A lei (13.003/14) que altera as formas de contratação e substituição de prestadores de serviços por planos de saúde vai melhorar o atendimento aos clientes. A avaliação é do deputado Fábio Trad (PMDB-MS), que relatou a matéria na Comissão de Constituição e Justiça e de Cidadania (CCJ) e acredita que a nova regra trará “estabilidade e segurança jurídica” ao setor. A proposta que originou a lei foi aprovada na Câmara dos Deputados em abril.
Publicada no Diário Oficial da União no último dia 25, a norma obriga as operadoras de planos de saúde a assinar contrato com todos os prestadores de serviços, sejam pessoas físicas ou jurídicas. Além disso, sempre que um profissional ou estabelecimento for descredenciado, outro da mesma especialidade terá de ser contratado para substituição.
Os clientes deverão ser comunicados da mudança com antecedência de 30 dias.
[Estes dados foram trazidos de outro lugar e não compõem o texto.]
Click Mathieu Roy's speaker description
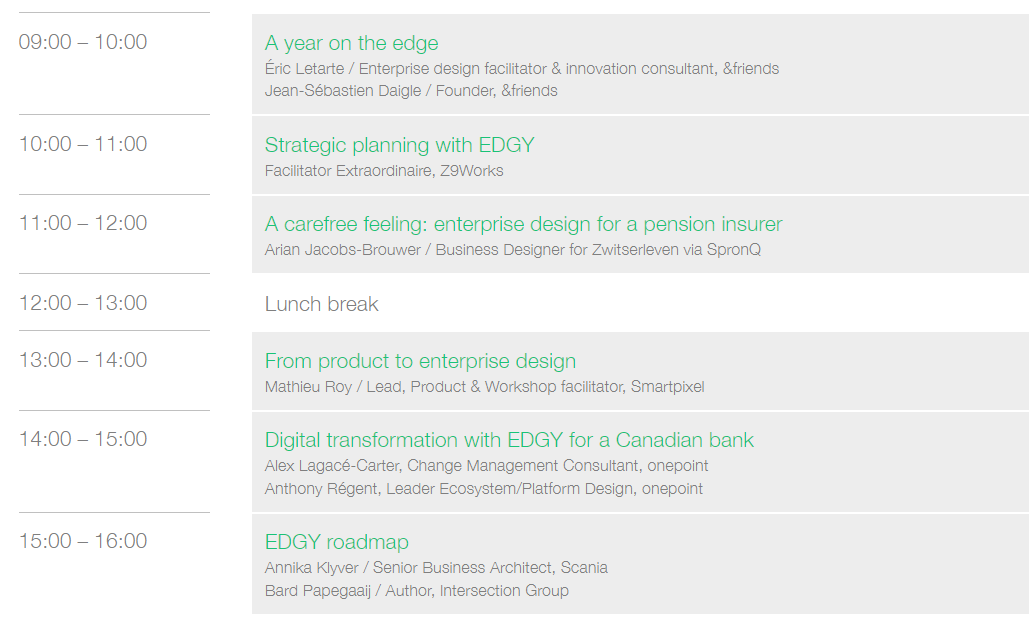 coord(484,387)
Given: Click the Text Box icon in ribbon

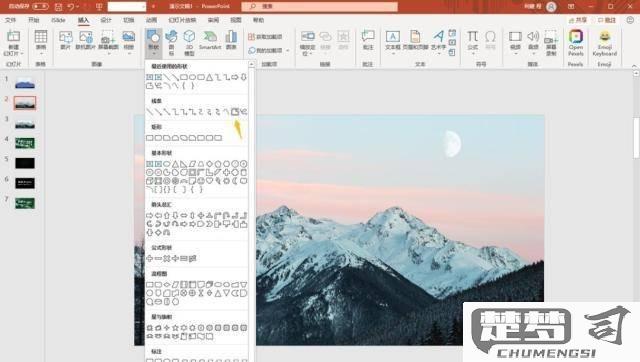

Atualmente, a lei que regula os planos de saúde (9.656/98) exige a substituição – com comunicado aos consumidores – apenas de hospitais.
Para Trad, que relatou a matéria na Comissão de Constituição e Justiça e de Cidadania (CCJ), a formalização das relações entre médicos e operadoras vai evitar, por exemplo, a suspensão de tratamento de pacientes devido ao descredenciamento de profissionais. “A lei agrega estabilidade e segurança jurídica, dando mais garantias aos pacientes e aos médicos de que não terão seus direitos desrespeitados por falta de uma regulamentação normativa."
Mesma opinião tem o vice-presidente do Conselho Federal de Medicina (CFM), Aloisio Tibiriça Miranda. Segundo ele, há um gargalo na assistência devido à falta de contratação pelas operadoras de médicos e outros profissionais por contenção de despesas. A partir de agora, afirma, “o plano será obrigado a repor a sua rede”. O médico destaca ainda que a lei é uma antiga reivindicação da categoria.
Contratos
Ainda conforme a nova legislação, os contratos entre operadoras e prestadores de serviços terão de trazer cláusulas com aspectos como a discriminação do trabalho a ser prestado e as obrigações de ambas as partes. Deve prever também o valor dos serviços contratados, além dos critérios e da forma de reajuste, que será anual.

Caso os planos de saúde não definam esses critérios em até 90 dias a partir do início do ano-calendário, caberá à Agência Nacional de Saúde Suplementar (ANSS) decidir sobre a correção do valor dos serviços. Aloisio Tibiriça comemora essa alteração legal.
De acordo com o médico, a agência se mantinha distante dessa discussão com o argumento de não havia marco legal sobre o assunto. “Agora, ela terá de mediar a negociação entre os médicos e os planos de saúde em todo o País, e essa é uma grande novidade”, diz.